PROBLEM SET:
(1) In the passage on civil disobedience, what sentence did a real judge give the ring leaders?
(2) Copy out, word for word, the part of the passage on civil disobedience that opens with the words containing "The local authorities could not" and closes with "to the governed.".

━━━ TEXT UNDER STUDY ━━━

There was no way the local authorities could cope with the paper work that was required in order to bring a person before a British court. The prisoners filled out their own charge sheets with meticulous care, those with a legal turn of mind helping the others.
The local authorities could not feed 2000 prisoners, so at mealtime the prisoners went home and then dutifully returned to their “cells”. Eventually, a real judge sentenced the ring leaders to two years in a real prison, but the point had been made. The machinery of civilized government only functions with the consent of the governed.
The farther a government removes itself from its people the more valid civil disobedience becomes as a political tool. It may be the only tool left for Canadians who want to force their government to listen to the governed.

━━━ SOURCE DATA ━━━

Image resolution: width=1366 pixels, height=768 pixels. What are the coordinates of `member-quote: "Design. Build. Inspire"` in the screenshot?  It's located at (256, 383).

━━━

OUTPUTS BY TASK:
(1) Two years in a real prison.

(2)
The local authorities could not feed 2000 prisoners, so at mealtime the prisoners went home and then dutifully returned to their “cells”. Eventually, a real judge sentenced the ring leaders to two years in a real prison, but the point had been made. The machinery of civilized government only functions with the consent of the governed.
The farther a government removes itself from its people the more valid civil disobedience becomes as a political tool. It may be the only tool left for Canadians who want to force their government to listen to the governed.